What’s up next for these community developers? Both have learned much from previous efforts to assist in ongoing projects. “Along the way, we practiced and learned,” said Turley. “We learned certain things that make it easier to build other parts of the city that have been similarly abandoned, ignored, neglected, and left unloved. We took downtown, figured out how to do it, then took those lessons to try anywhere in the inner city. It’s hard to do, and we still have a long way to go.”

Turley is currently involved in developing a community called Uptown, a run-down area of downtown and North Memphis encompassing neighborhoods and housing projects from the Wolf River Harbor to Ayers Street and from Third Street to Chelsea. The new development will provide many new beautiful and affordable homes, plus the demolition and redevelopment of Hurt Village and the restoration of Lauderdale Courts. The plans call for an improved infrastructure, streetscapes, and parks – and public safety, education, and transportation programs.

“Uptown comes from the original concept of not throwing away parts of our city; parts of our history,” Turley explained. “We want to build places where we can live an even richer life, together – as part of a richer experience. The premise of Uptown is to build a place where those of lower income can be integrated into the flow of society and economy. Of course, the challenge is to convince those with options to move there – those who could choose to live elsewhere – that this might be an interesting and fulfilling lifestyle.

Challenges await Bloodworth as well. “Before I worked here, Boyle had developed Farmington, one of the first large scale new community developments. It was an early mixed-use development. That led us to Ridgeway Center, then to Humphreys Center [both landmarks of east Memphis]. Today, we are doing Schilling Farms, Porter Farms, and Price Farms on over 700 acres, working on Spring Creek on the edge of the county (900 acres), and on a 600-acre large scale, multi-use development in Franklin, Tennessee.

“We try to learn through this process how to put together communities with many different types of uses – 14 different uses, rather than the four or five uses of some of our earlier communities. If you add, say, a church, a YMCA, office space, a distribution center, and retail space to the different kinds of housing, it is a much richer way of developing 500 acres of suburbia.
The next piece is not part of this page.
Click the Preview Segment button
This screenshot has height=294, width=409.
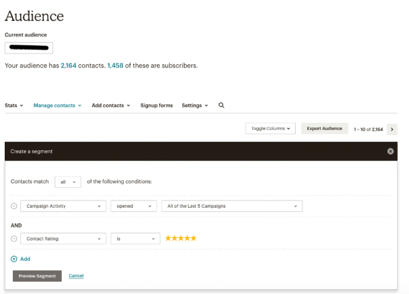[37, 276]
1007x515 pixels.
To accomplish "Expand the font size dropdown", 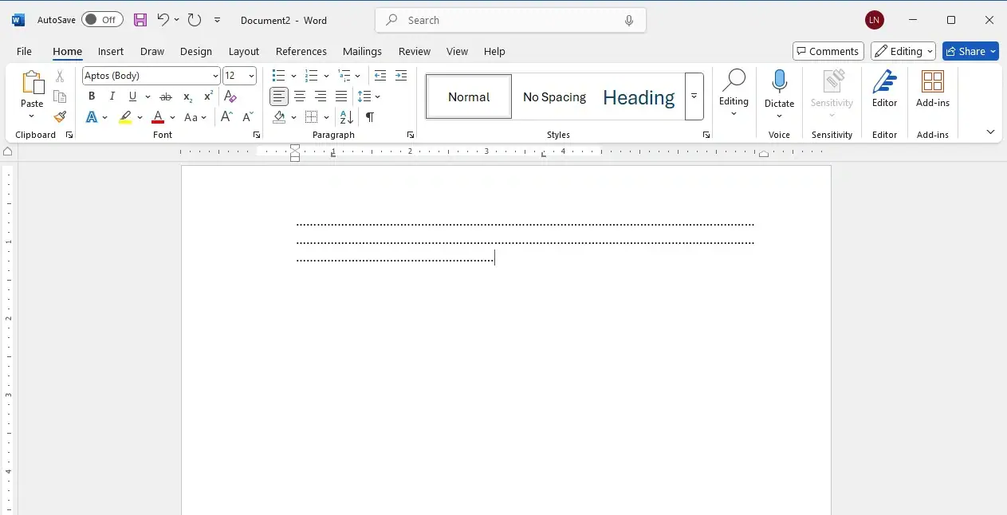I will [x=252, y=76].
In the Schilling development, we have a school, parks, single family and multifamily housing, retail outlets, retirement housing, a hotel, corporate offices, banks – it is really almost a complete community.”

Community – a sense of belonging, of kinship, of shared interests and values – is the foundation on which both men have built their efforts. More than just shared spaces, the areas Bloodworth and Turley have developed are neighborhoods in the true sense of the word. Turley concluded, “I am pleased when customers tell me, ‘this is a wonderful place to live. It offers me opportunities I didn’t know were available anywhere, in any neighborhood. In fact, this made me understand neighborhoods and communities. This is a better place.’”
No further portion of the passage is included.